**WHAT YOU WILL DO**: Reproduce all of the rows below, substituting "interface agent" for each occurrence of "GUI agent" and leaving everything else unchanged.

**MATERIAL SUPPLIED**:

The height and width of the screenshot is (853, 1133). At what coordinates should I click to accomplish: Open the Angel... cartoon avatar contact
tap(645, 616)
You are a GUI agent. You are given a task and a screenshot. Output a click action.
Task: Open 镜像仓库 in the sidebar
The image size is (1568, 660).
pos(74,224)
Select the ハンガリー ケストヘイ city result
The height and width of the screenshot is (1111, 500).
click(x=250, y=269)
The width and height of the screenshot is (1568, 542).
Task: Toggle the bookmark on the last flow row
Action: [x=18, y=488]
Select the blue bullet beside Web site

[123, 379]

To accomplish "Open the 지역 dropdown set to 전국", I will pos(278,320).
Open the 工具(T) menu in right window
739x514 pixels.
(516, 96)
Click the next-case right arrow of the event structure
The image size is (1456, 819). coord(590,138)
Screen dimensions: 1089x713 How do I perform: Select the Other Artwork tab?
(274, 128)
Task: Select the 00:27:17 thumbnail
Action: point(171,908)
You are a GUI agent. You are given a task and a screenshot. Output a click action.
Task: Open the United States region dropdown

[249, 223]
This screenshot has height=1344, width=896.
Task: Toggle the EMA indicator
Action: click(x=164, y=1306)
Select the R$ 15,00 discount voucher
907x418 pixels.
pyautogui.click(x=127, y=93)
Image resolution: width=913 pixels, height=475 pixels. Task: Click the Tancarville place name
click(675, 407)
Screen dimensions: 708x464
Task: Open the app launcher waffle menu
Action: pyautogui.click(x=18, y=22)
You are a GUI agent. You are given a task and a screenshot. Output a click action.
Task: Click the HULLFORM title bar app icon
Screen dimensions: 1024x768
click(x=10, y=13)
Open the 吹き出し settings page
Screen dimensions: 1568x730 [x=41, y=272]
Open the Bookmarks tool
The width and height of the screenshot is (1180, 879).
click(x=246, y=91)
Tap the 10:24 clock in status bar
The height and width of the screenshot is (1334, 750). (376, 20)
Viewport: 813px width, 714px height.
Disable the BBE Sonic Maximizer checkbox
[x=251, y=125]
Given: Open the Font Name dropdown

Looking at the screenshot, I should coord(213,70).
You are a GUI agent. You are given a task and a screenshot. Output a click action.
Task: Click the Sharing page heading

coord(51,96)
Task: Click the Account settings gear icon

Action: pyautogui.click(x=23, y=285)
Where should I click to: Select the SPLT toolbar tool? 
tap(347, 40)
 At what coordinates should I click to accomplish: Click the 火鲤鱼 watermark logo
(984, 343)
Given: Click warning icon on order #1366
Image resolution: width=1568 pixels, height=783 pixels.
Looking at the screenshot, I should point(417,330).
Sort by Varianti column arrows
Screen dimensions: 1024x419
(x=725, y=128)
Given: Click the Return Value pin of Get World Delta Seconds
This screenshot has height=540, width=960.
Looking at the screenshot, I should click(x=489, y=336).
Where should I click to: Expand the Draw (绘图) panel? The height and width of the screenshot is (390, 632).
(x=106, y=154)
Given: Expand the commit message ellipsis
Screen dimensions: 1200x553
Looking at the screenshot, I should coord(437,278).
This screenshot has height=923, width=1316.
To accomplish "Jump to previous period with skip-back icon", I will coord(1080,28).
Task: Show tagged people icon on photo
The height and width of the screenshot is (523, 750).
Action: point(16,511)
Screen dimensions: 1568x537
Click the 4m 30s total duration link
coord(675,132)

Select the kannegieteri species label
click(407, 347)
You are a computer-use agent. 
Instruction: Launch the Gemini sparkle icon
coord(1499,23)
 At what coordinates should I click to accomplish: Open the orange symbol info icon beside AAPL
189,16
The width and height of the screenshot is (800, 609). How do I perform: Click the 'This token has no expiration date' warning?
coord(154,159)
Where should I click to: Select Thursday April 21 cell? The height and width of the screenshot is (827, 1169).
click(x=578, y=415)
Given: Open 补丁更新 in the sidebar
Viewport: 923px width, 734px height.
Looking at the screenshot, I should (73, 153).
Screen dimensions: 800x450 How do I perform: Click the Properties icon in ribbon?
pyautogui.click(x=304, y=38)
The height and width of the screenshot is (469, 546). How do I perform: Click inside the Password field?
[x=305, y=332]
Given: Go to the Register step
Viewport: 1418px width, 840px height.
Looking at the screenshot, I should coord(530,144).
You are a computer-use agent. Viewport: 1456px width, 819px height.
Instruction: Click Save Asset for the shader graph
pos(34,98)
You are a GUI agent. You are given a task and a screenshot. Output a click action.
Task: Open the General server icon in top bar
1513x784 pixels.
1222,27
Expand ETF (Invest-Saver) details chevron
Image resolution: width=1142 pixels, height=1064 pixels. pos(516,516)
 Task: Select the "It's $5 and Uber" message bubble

**RESULT BELOW**:
The height and width of the screenshot is (853, 1133). At what coordinates should I click to accomplish: Open the Angel... cartoon avatar contact
tap(645, 616)
You are a interface agent. You are given a task and a screenshot. Output a click action.
Task: Open 镜像仓库 in the sidebar
The image size is (1568, 660).
pos(74,224)
Select the ハンガリー ケストヘイ city result
The height and width of the screenshot is (1111, 500).
click(x=250, y=269)
The width and height of the screenshot is (1568, 542).
Task: Toggle the bookmark on the last flow row
Action: [x=18, y=488]
Select the blue bullet beside Web site

[123, 379]

To accomplish "Open the 지역 dropdown set to 전국", I will pos(278,320).
Open the 工具(T) menu in right window
739x514 pixels.
(516, 96)
Click the next-case right arrow of the event structure
The image size is (1456, 819). coord(590,138)
Screen dimensions: 1089x713 How do I perform: Select the Other Artwork tab?
(274, 128)
Task: Select the 00:27:17 thumbnail
Action: point(171,908)
You are a interface agent. You are given a task and a screenshot. Output a click action.
Task: Open the United States region dropdown

[249, 223]
This screenshot has height=1344, width=896.
Task: Toggle the EMA indicator
Action: click(x=164, y=1306)
Select the R$ 15,00 discount voucher
907x418 pixels.
pyautogui.click(x=127, y=93)
Image resolution: width=913 pixels, height=475 pixels. Task: Click the Tancarville place name
click(675, 407)
Screen dimensions: 708x464
Task: Open the app launcher waffle menu
Action: pyautogui.click(x=18, y=22)
You are a interface agent. You are given a task and a screenshot. Output a click action.
Task: Click the HULLFORM title bar app icon
Screen dimensions: 1024x768
click(x=10, y=13)
Open the 吹き出し settings page
Screen dimensions: 1568x730 [x=41, y=272]
Open the Bookmarks tool
The width and height of the screenshot is (1180, 879).
click(x=246, y=91)
Tap the 10:24 clock in status bar
The height and width of the screenshot is (1334, 750). (376, 20)
Viewport: 813px width, 714px height.
Disable the BBE Sonic Maximizer checkbox
[x=251, y=125]
Given: Open the Font Name dropdown

Looking at the screenshot, I should coord(213,70).
You are a interface agent. You are given a task and a screenshot. Output a click action.
Task: Click the Sharing page heading

coord(51,96)
Task: Click the Account settings gear icon

Action: pyautogui.click(x=23, y=285)
Where should I click to: Select the SPLT toolbar tool? 
tap(347, 40)
 At what coordinates should I click to accomplish: Click the 火鲤鱼 watermark logo
(984, 343)
Given: Click warning icon on order #1366
Image resolution: width=1568 pixels, height=783 pixels.
Looking at the screenshot, I should point(417,330).
Sort by Varianti column arrows
Screen dimensions: 1024x419
(x=725, y=128)
Given: Click the Return Value pin of Get World Delta Seconds
This screenshot has height=540, width=960.
Looking at the screenshot, I should click(x=489, y=336).
Where should I click to: Expand the Draw (绘图) panel? The height and width of the screenshot is (390, 632).
(x=106, y=154)
Given: Expand the commit message ellipsis
Screen dimensions: 1200x553
Looking at the screenshot, I should coord(437,278).
This screenshot has height=923, width=1316.
To accomplish "Jump to previous period with skip-back icon", I will coord(1080,28).
Task: Show tagged people icon on photo
The height and width of the screenshot is (523, 750).
Action: point(16,511)
Screen dimensions: 1568x537
Click the 4m 30s total duration link
coord(675,132)

Select the kannegieteri species label
click(407, 347)
You are a computer-use agent. 
Instruction: Launch the Gemini sparkle icon
coord(1499,23)
 At what coordinates should I click to accomplish: Open the orange symbol info icon beside AAPL
189,16
The width and height of the screenshot is (800, 609). How do I perform: Click the 'This token has no expiration date' warning?
coord(154,159)
Where should I click to: Select Thursday April 21 cell? The height and width of the screenshot is (827, 1169).
click(x=578, y=415)
Given: Open 补丁更新 in the sidebar
Viewport: 923px width, 734px height.
Looking at the screenshot, I should (73, 153).
Screen dimensions: 800x450 How do I perform: Click the Properties icon in ribbon?
pyautogui.click(x=304, y=38)
The height and width of the screenshot is (469, 546). How do I perform: Click inside the Password field?
[x=305, y=332]
Given: Go to the Register step
Viewport: 1418px width, 840px height.
Looking at the screenshot, I should coord(530,144).
You are a computer-use agent. Viewport: 1456px width, 819px height.
Instruction: Click Save Asset for the shader graph
pos(34,98)
You are a interface agent. You are given a task and a screenshot. Output a click action.
Task: Open the General server icon in top bar
1513x784 pixels.
1222,27
Expand ETF (Invest-Saver) details chevron
Image resolution: width=1142 pixels, height=1064 pixels. pos(516,516)
 Task: Select the "It's $5 and Uber" message bubble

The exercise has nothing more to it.